It’s late spring 2019. A lot of big boxes have been checked off on the journey of transition.
I had been bugging my wife that we needed to paint the exterior of our house since the day we moved in. It drove me so crazy that when she left town one weekend, I painted the front of the house so that when I pulled up to the house, I didn’t feel as irritated.
Some of the delay was because I wanted to paint the house myself. I love painting – a canvas, a bathroom, a piece of furniture, it doesn’t matter. The transformative power of paint mixed with the quantified progress of a paint can becoming progressively lighter ignites my creativity and showcases my undeniable productivity. The finished product a record of my accomplishment.
As the years ticked by I realized the value of my time off, gave greater weight to the dangers of painting a two story house and the inconvenience of scaffolding and eventually caved.
We had a couple of home improvement projects in mind so we reached out to our favorite mortgage broker to discuss if refinancing made sense. In fact, it did. The plan was to refinance and then to open a Home Equity Line of Credit (HELOC) because…long adulting story.
It is the middle of summer when the first refinance goes through. I am aware that during the signing of the closing documents, I will need to acknowledge all previous names I have used. I am aware that we had not yet updated the title to our house and it would have my previous name. I felt self conscious but the notary was very professional.

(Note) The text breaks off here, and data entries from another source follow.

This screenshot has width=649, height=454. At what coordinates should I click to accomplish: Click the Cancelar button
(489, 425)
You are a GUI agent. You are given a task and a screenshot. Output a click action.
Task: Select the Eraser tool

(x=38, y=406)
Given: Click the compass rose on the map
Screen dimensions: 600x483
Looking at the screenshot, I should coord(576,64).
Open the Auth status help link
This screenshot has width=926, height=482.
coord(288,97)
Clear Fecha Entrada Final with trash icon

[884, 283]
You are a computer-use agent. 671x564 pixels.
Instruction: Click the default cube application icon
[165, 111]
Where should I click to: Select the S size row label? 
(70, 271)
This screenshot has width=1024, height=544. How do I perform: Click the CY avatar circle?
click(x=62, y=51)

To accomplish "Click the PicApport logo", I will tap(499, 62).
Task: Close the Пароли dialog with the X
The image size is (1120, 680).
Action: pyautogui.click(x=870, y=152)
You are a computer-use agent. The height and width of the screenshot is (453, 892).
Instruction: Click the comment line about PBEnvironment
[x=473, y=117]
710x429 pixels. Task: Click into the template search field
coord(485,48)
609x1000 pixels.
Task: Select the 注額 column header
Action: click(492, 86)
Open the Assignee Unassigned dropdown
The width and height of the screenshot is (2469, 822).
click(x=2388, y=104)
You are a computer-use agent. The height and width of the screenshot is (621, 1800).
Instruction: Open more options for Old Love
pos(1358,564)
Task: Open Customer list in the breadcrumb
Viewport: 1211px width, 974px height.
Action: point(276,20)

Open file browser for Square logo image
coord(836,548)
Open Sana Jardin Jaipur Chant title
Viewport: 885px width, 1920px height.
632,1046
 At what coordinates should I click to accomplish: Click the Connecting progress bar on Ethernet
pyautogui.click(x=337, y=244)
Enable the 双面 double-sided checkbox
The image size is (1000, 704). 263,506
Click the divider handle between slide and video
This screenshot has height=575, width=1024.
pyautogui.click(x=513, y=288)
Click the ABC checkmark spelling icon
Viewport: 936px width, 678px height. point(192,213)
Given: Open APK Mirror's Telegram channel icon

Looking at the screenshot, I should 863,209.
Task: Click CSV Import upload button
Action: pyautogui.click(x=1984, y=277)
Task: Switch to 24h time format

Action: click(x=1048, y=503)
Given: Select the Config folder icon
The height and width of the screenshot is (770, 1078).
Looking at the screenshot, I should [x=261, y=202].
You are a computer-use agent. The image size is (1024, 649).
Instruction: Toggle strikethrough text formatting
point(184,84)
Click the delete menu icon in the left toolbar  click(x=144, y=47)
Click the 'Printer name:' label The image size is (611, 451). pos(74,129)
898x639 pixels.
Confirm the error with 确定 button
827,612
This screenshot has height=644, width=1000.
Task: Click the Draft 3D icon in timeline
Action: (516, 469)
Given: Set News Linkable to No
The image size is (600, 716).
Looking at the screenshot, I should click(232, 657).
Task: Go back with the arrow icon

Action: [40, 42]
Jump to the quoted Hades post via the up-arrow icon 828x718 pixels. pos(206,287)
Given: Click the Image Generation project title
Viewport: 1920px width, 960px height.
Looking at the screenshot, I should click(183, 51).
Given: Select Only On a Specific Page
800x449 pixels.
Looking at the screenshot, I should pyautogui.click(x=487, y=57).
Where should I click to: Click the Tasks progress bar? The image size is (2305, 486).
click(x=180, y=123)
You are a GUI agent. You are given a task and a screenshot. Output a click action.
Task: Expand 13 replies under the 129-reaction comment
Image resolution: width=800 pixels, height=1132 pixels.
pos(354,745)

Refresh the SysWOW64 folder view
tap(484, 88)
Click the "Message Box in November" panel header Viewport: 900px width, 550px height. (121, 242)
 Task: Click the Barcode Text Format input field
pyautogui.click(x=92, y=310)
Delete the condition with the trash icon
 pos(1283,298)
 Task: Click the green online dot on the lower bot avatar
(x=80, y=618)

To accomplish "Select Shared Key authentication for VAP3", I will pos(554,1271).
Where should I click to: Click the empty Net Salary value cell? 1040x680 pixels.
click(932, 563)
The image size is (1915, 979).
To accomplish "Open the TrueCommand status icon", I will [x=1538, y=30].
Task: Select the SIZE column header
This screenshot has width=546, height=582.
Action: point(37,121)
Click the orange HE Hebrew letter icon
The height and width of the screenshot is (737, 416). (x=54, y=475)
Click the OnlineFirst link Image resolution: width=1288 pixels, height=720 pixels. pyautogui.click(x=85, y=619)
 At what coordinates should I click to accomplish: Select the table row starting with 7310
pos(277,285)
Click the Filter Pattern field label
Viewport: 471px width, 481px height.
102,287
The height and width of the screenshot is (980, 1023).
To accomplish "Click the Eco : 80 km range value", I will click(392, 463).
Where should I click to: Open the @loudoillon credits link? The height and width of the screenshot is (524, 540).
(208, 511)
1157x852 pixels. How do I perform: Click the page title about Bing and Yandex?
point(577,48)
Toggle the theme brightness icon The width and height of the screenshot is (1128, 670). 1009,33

While the HELOC was supposed to happen pretty quickly afterward, there were some delays and we wouldn’t end up signing closing papers until October.
At this point I had been on T for 10 months. I was passing more often than not. The house was in my legal name. I knew I would likely still need to sign for aliases but, I figured this would be straight forward.
The notary arrived at our house and we began reviewing the paperwork. Well this is awkward. The paperwork is made out to my current first name, old middle and last. There are some pauses as the notary processes the situation. But again, she is surprisingly professional.
“Was this your name when you bought the house?”
“Parts of it…”
Next documents, now its my current first name, old middle name and then current middle name as my last.
Next documents, former first name, current middle and last.
Next: former first, current middle, birth last name
There was every imaginable combination. One document was even correct (even a broken clock is right twice a day).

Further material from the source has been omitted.